L’arrivée de Médi 1 en 1981 puis la libéralisation du champ médiatique vont lui porter un coup dur. La radio est progressivement marginalisée. Elle n’émet plus depuis le quartier Bani Makada et ne passe plus que sur les ondes régionales. Sa diffusion sur fréquence nationale ne s’opère que de 23 h à 5 h du matin. Ses revenus publicitaires fondent comme neige au soleil. A partir des années 1990, la station devient une branche de la SNRT (ex-RTM). « Cette radio méritait mieux que cela. Elle avait une vision spéciale et en a payé le prix fort », estime Amrani Boukhoubza. Aujourd’hui, dans l’immeuble délabré où elle occupe les 3e et 4e étages, la station vit sur sa gloire passée. Mais lorsque les lumières s’éteignent et que les portes des studios se ferment, surgissent les fantômes du passé, qui rappellent qu’une partie de l’histoire s’est jouée dans ces locaux.

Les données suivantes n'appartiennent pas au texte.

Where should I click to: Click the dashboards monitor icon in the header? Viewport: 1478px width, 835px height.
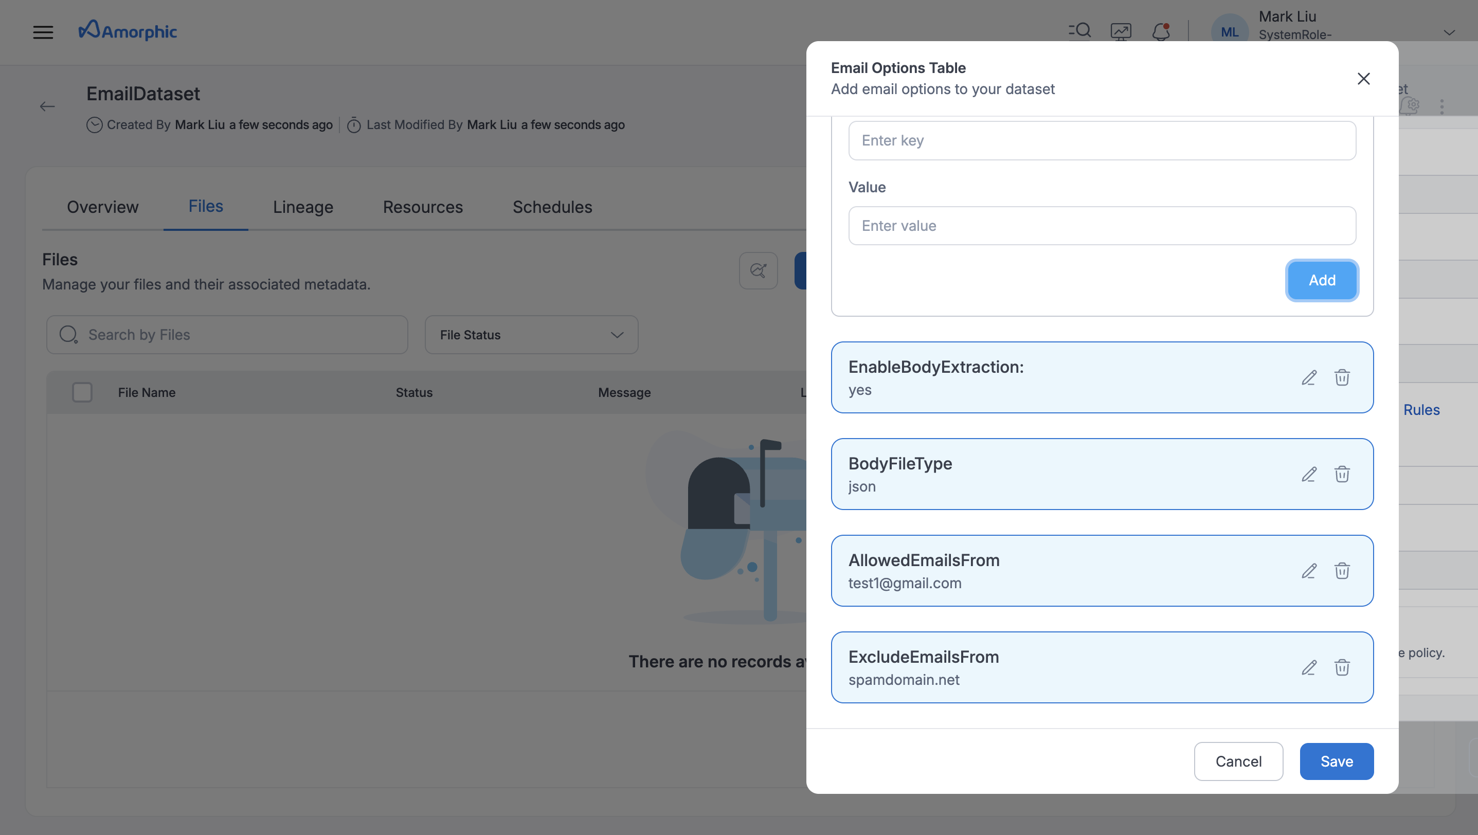[1121, 31]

Coup d’Etat. Le putsch de 1971 en direct

En juillet 1971, lors du coup d’Etat de Skhirat, la population tangéroise est ahurie après avoir entendu Radio Rabat lire le communiqué des putschistes. Elle tend ses oreilles vers Radio Tanger. Et là, soulagement : la station annonce que le roi Hassan II est vivant, qu’il est encore le maître du pays. La voix chaude de Mustapha Abdellah appelle les auditeurs à à ne pas céder à la panique. Dans son livre Le Complot, Ahmed Beroho raconte que la radio diffusait ce jour-là la chanson de Abdelouahab Doukkali, Habib Al Jamahir, quand Mustapha Abdellah a pris l’antenne : «  « Chers auditeurs, le gouverneur du roi à Tanger demande votre aimable attention.«  Aussitôt, la voix chargée d’émotion, le verbe haut, le ton de circonstance, le gouverneur annonça : « Sa Majesté le roi, que Dieu le glorifie, est vivant. Il n’a été victime d’aucune agression. Ce que vient de diffuser Radio Rabat est une imposture. » Mustapha Abdellah reprit le micro […] : 
« Chers auditeurs ! Une dépêche de dernière minute : Un contingent d’anciens combattants vient de dégager Radio Rabat. (…) Le lieutenant-colonel M’hamed Ababou, noyau dur du coup d’Etat avorté, et son garde du corps, l’adjudant-chef Aqqa, ont été abattus […] Vive le roi ! »».